## PROBLEM TO SOLVE
A word-for-word printout of the whole listing is needed.

## RECORDS FOR THE EXERCISE
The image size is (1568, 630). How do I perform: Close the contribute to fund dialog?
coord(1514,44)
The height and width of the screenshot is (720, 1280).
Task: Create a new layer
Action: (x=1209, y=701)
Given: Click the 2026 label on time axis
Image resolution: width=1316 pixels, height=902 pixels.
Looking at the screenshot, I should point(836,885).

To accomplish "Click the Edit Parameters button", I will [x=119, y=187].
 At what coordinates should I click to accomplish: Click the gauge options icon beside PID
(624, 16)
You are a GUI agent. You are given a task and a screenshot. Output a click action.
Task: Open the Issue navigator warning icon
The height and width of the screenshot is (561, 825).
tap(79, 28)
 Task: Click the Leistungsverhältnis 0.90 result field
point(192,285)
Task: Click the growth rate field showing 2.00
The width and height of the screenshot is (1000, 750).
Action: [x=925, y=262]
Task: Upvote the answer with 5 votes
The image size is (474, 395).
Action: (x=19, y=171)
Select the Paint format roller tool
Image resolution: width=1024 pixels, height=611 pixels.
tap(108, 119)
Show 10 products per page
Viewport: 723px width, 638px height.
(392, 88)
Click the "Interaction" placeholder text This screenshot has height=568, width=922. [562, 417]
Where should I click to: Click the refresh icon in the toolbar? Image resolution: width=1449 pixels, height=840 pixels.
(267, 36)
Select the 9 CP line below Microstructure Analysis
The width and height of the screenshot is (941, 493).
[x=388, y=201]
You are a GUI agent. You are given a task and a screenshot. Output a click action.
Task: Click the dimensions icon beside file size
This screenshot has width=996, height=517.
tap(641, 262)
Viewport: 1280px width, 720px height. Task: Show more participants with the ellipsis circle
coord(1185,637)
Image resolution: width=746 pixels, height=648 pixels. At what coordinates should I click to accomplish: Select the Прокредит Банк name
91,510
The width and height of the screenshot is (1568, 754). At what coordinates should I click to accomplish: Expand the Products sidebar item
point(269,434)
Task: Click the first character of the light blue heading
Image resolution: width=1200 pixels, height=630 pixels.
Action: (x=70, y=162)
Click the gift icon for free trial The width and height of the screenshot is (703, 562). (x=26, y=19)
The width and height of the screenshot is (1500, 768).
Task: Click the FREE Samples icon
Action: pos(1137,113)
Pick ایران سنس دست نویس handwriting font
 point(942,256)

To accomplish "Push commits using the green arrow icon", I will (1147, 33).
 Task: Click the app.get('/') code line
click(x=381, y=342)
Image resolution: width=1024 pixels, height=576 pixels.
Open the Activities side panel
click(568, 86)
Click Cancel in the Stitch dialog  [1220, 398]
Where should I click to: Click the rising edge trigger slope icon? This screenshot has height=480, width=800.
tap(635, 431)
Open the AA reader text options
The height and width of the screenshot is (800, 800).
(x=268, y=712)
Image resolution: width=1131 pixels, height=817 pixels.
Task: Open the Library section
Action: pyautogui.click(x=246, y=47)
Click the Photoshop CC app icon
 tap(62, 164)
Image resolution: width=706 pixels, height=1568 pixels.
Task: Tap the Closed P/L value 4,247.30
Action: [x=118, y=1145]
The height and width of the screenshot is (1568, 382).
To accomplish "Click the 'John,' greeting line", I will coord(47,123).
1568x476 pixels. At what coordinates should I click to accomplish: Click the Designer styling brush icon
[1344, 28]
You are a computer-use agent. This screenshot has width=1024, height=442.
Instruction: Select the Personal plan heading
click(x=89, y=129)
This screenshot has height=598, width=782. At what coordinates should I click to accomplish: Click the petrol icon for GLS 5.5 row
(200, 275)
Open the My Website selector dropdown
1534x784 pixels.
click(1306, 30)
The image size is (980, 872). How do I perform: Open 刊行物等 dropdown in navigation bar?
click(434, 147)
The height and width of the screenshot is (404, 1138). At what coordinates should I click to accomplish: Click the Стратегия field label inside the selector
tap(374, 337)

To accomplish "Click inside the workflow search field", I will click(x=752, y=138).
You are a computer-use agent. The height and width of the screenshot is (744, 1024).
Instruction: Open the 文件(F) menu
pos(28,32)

## THE COMPLETED TASK
The image size is (1568, 630). How do I perform: Close the contribute to fund dialog?
coord(1514,44)
The height and width of the screenshot is (720, 1280).
Task: Create a new layer
Action: (x=1209, y=701)
Given: Click the 2026 label on time axis
Image resolution: width=1316 pixels, height=902 pixels.
Looking at the screenshot, I should point(836,885).

To accomplish "Click the Edit Parameters button", I will [x=119, y=187].
 At what coordinates should I click to accomplish: Click the gauge options icon beside PID
(624, 16)
You are a GUI agent. You are given a task and a screenshot. Output a click action.
Task: Open the Issue navigator warning icon
The height and width of the screenshot is (561, 825).
tap(79, 28)
 Task: Click the Leistungsverhältnis 0.90 result field
point(192,285)
Task: Click the growth rate field showing 2.00
The width and height of the screenshot is (1000, 750).
Action: [x=925, y=262]
Task: Upvote the answer with 5 votes
The image size is (474, 395).
Action: (x=19, y=171)
Select the Paint format roller tool
Image resolution: width=1024 pixels, height=611 pixels.
tap(108, 119)
Show 10 products per page
Viewport: 723px width, 638px height.
(392, 88)
Click the "Interaction" placeholder text This screenshot has height=568, width=922. [562, 417]
Where should I click to: Click the refresh icon in the toolbar? Image resolution: width=1449 pixels, height=840 pixels.
(267, 36)
Select the 9 CP line below Microstructure Analysis
The width and height of the screenshot is (941, 493).
[x=388, y=201]
You are a GUI agent. You are given a task and a screenshot. Output a click action.
Task: Click the dimensions icon beside file size
This screenshot has width=996, height=517.
tap(641, 262)
Viewport: 1280px width, 720px height. Task: Show more participants with the ellipsis circle
coord(1185,637)
Image resolution: width=746 pixels, height=648 pixels. At what coordinates should I click to accomplish: Select the Прокредит Банк name
91,510
The width and height of the screenshot is (1568, 754). At what coordinates should I click to accomplish: Expand the Products sidebar item
point(269,434)
Task: Click the first character of the light blue heading
Image resolution: width=1200 pixels, height=630 pixels.
Action: (x=70, y=162)
Click the gift icon for free trial The width and height of the screenshot is (703, 562). (x=26, y=19)
The width and height of the screenshot is (1500, 768).
Task: Click the FREE Samples icon
Action: pos(1137,113)
Pick ایران سنس دست نویس handwriting font
 point(942,256)

To accomplish "Push commits using the green arrow icon", I will (1147, 33).
 Task: Click the app.get('/') code line
click(x=381, y=342)
Image resolution: width=1024 pixels, height=576 pixels.
Open the Activities side panel
click(568, 86)
Click Cancel in the Stitch dialog  [1220, 398]
Where should I click to: Click the rising edge trigger slope icon? This screenshot has height=480, width=800.
tap(635, 431)
Open the AA reader text options
The height and width of the screenshot is (800, 800).
(x=268, y=712)
Image resolution: width=1131 pixels, height=817 pixels.
Task: Open the Library section
Action: pyautogui.click(x=246, y=47)
Click the Photoshop CC app icon
 tap(62, 164)
Image resolution: width=706 pixels, height=1568 pixels.
Task: Tap the Closed P/L value 4,247.30
Action: [x=118, y=1145]
The height and width of the screenshot is (1568, 382).
To accomplish "Click the 'John,' greeting line", I will coord(47,123).
1568x476 pixels. At what coordinates should I click to accomplish: Click the Designer styling brush icon
[1344, 28]
You are a computer-use agent. This screenshot has width=1024, height=442.
Instruction: Select the Personal plan heading
click(x=89, y=129)
This screenshot has height=598, width=782. At what coordinates should I click to accomplish: Click the petrol icon for GLS 5.5 row
(200, 275)
Open the My Website selector dropdown
1534x784 pixels.
click(1306, 30)
The image size is (980, 872). How do I perform: Open 刊行物等 dropdown in navigation bar?
click(434, 147)
The height and width of the screenshot is (404, 1138). At what coordinates should I click to accomplish: Click the Стратегия field label inside the selector
tap(374, 337)

To accomplish "Click inside the workflow search field", I will click(x=752, y=138).
You are a computer-use agent. The height and width of the screenshot is (744, 1024).
Instruction: Open the 文件(F) menu
pos(28,32)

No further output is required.